Doch auf nationaler und Landesebene gebe es mehr Differenzen. Der sächsische Ministerpräsident Michael Kretschmer (CDU) sagte im November beim Besuch von Klimaschutzminister Robert Habeck in Sachsen, dass es „historisch ignorant und geopolitisch falsch“ wäre, für immer auf russisches Gas zu verzichten. Es sollte nach dem Krieg wieder verwendet werden, so Kretschmer. Der FDP-Mann Wolfgang Kubicki hatte auch bis zu den Anschlägen auf die Nord-Stream-Pipelines dazu aufgerufen, Nord Stream 2 in Betrieb zu nehmen. Die Maßnahme sollte die Gaspreise dämpfen. Nach den Anschlägen ist nur ein Strang der Nord Stream 2 noch intakt.

Für viele Politiker zähle der Gaspreis, argumentiert Bloomberg weiter. Deutsche Gasimporteure zahlen derzeit an der Börse 140 Euro pro Megawattstunde für die Gasimporte, fast siebenfach so viel wie im Durchschnitt zwischen 2010 und 2020. Um Verbraucher und Unternehmen zu entlasten, gibt die Bundesregierung Subventionen in Milliardenhöhe aus.

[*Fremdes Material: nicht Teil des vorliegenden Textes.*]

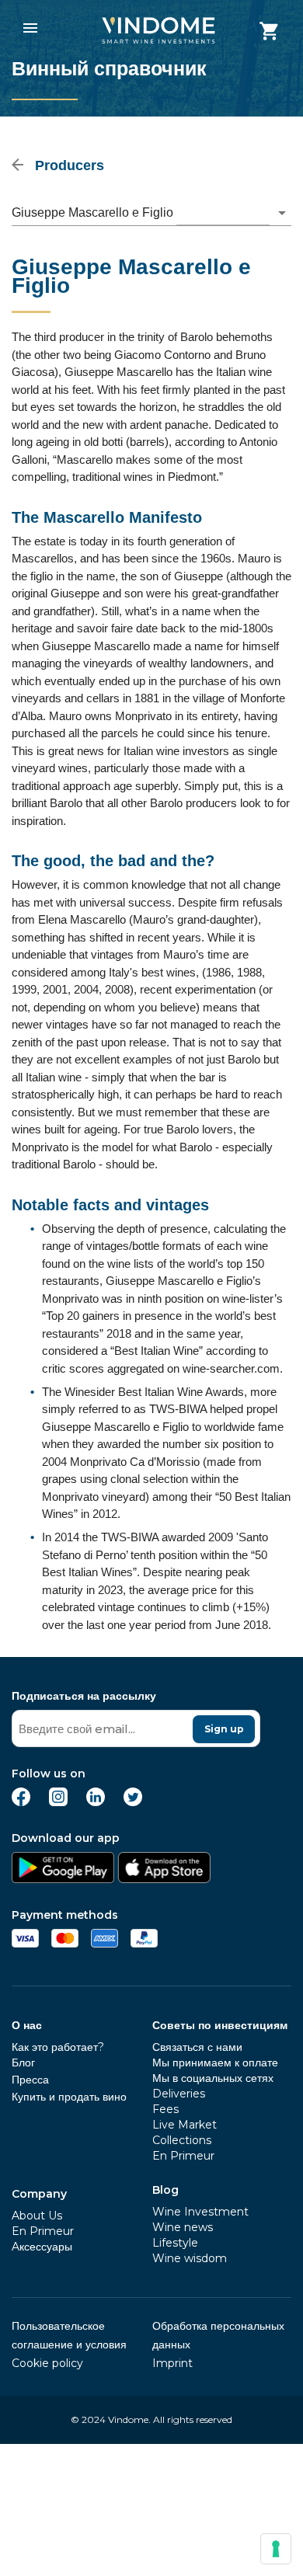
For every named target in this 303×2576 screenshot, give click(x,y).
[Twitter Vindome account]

Gasexporte nach Europa für Reparationszahlungen?
Dass ein vorerst unwahrscheinlicher Comeback wahrscheinlich werden könne, zeige die Öl-Geschichte mit dem Irak, verweist Bloomberg. Die Vereinten Nationen verhängten etwa nach dem irakischen Einmarsch in Kuwait 1990 ein vollständiges Ölembargo gegen den Irak, die USA bestanden selbst nach der militärischen Niederlage des damaligen Präsidenten Saddam Hussein auf der Aufrechterhaltung des Embargos, damit Hussein keinen weiteren Krieg führen könnte. 1996 hoben die USA und die UN das Embargo jedoch auf und ersetzten es durch das UN-Programm „Öl für Lebensmittel“, das dem Irak erlaubte, Erlöse aus dem Verkauf von Rohöl für humanitäre Zwecke zu verwenden. Deutsche Unternehmen konnten Berichten zufolge gut vom UN-Programm profitieren. Bis 2001 importierten auch die USA so viel irakisches Rohöl wie Anfang 1990 – während Saddam in Bagdad an der Macht blieb.
In gewisser Weise könnte Kiew nach dem Krieg durchaus darauf bestehen, schreibt Bloomberg weiter, dass Europa russisches Gas über die Ukraine kauft. Als Teil eines Friedensabkommens werde Russland den Wiederaufbau der Ukraine finanzieren müssen. Um diese Reparationskosten zu bezahlen, könnte Russland wie der Irak damals wieder mehr fossile Brennstoffe nach Europa verkaufen. Fakt ist auch, dass die Ukraine sich selbst Monate nach dem Krieg bereit erklärte, mehr russisches Gas nach Europa zu liefern – allerdings für die vorteilhaften Transitgebühren.
Was der Bloomberg-Autor jedoch unterschätzt: Die Ölimporte aus dem Irak waren im Interesse der USA, während die russischen Gasimporte nach Europa jahrzehntelang dem Druck der USA ausgesetzt waren. Eine Akzeptanz der militärischen Niederlage durch Putin wird auch angenommen, damit russisches Gas in der EU wieder eine Chance bekommt. Das Ende des Ukraine-Kriegs ist aber noch nicht in Sicht. In dieser Hinsicht hat der Bloomberg-Bericht eher einen spekulativen Charakter.
Ganz unpragmatisch ist er nicht. Zum Schluss tendiert der Autor zu der Meinung, dass Europa wahrscheinlich nie wieder zu den gleichen Langfristverträgen mit Russland zurückkehren und dank erneuerbarer Energien mit der Zeit weniger Gas importieren werde. „Aber wenn es seine Chemie-, Lebensmittel- und Schwerindustrie wettbewerbsfähig halten will, braucht es billiges Gas. Und für Europa gibt es kein billigeres Gas als aus Russland“, heißt es.